シンデレラに玻璃の星冠をⅠ


「頑張ってね、櫂」


意気込んで声をかけると、櫂は眉根を寄せた。


「そんなに思い悩まなくても、絶対上手く行くから」


あたしは両手拳に力を入れて励ます。


「あたしが保証してあげる」


「お前…俺が今何を考えているのか、本当に判っているのか?」


それは何とも神妙な面持ちで。


「うん、ばっちり。櫂が憂うことなんて1つしかないじゃない」


すると櫂は少し考え込むような様子を見せた。


「大丈夫、出来るって言葉にすれば必ず現実になるんだって。それが言霊という力だって、遊園地で久遠から教えて貰ったの。

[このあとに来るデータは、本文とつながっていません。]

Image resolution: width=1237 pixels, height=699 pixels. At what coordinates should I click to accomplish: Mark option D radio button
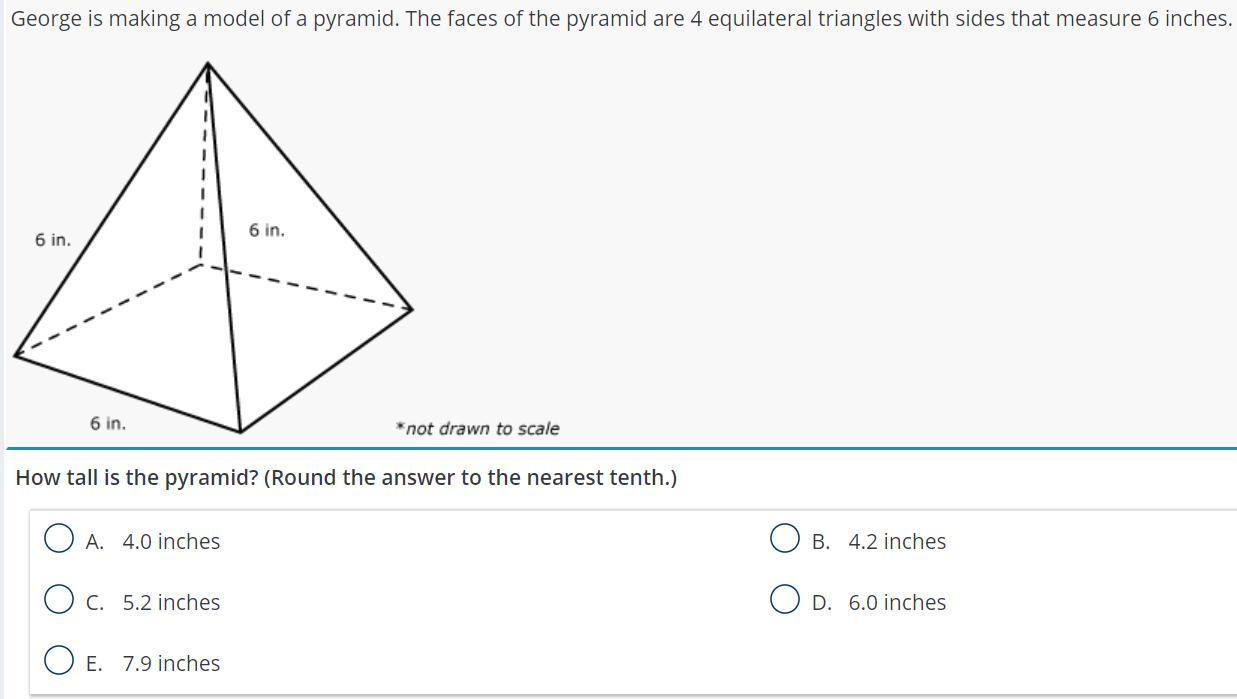pyautogui.click(x=785, y=600)
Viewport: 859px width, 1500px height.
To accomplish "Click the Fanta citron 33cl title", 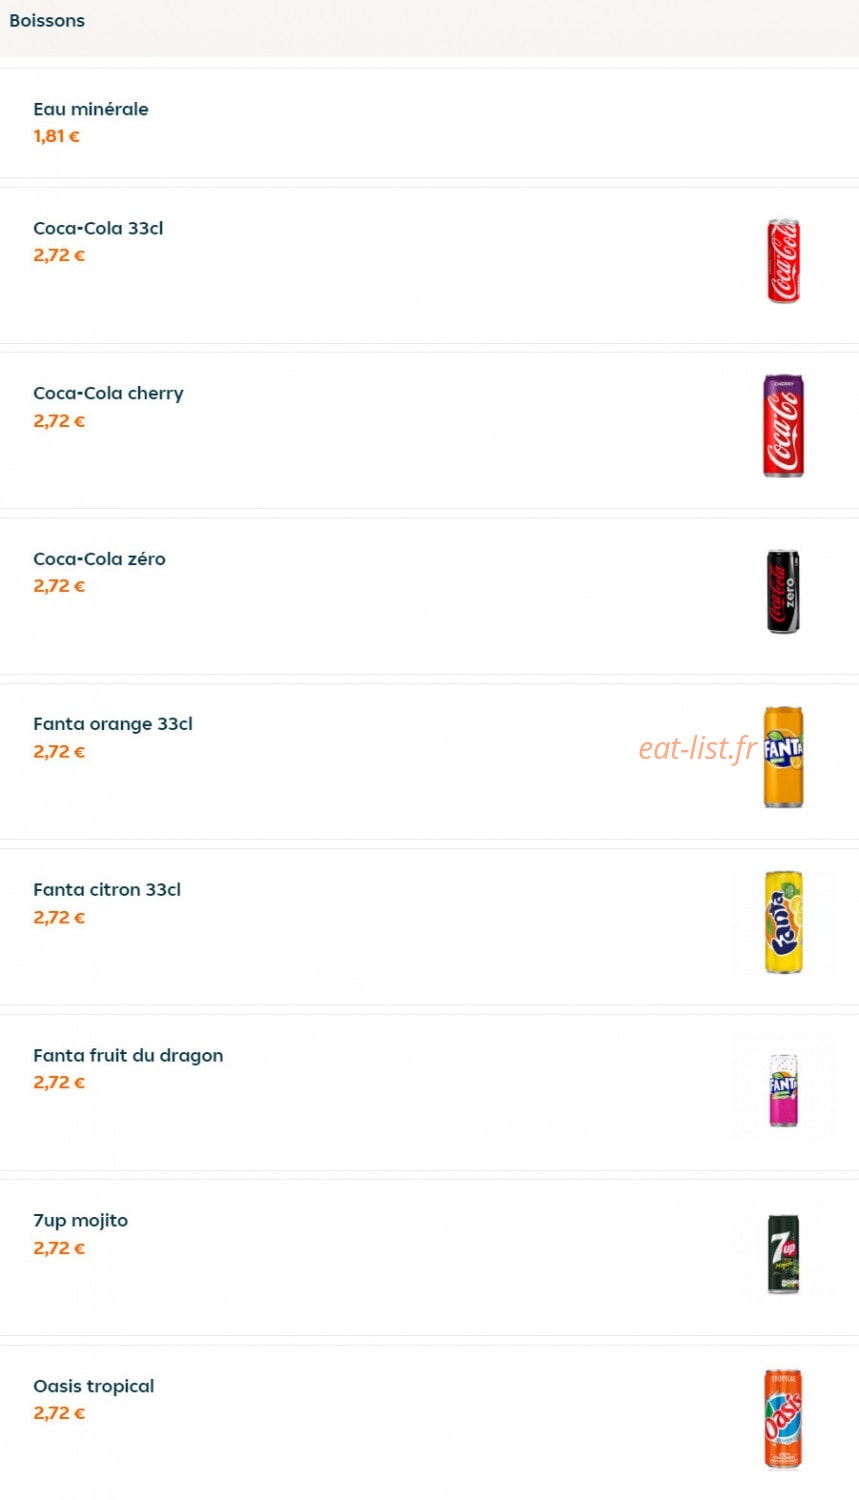I will 107,890.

それに天下無敵の櫂なんだし。あたし、名誉挽回できると信じているから。滅せよ、氷皇!!!」


「…そっちかよ」


櫂は詰るような眼差し向けて、わざとらしい溜息をついた。



「そっちって?」


「……いや」


しかしまた櫂は溜息をついて。


そして、頬を抓られた。


「なにしゅんのよ~」


慣れたとはいえ、痛いものは痛くて。


両手をばたばた動かして抵抗した時、櫂の手がようやくあたしの頬から離れた。



「玲が…腹を括(くく)ったようだ」



櫂の漆黒の瞳が、真剣な光を宿す。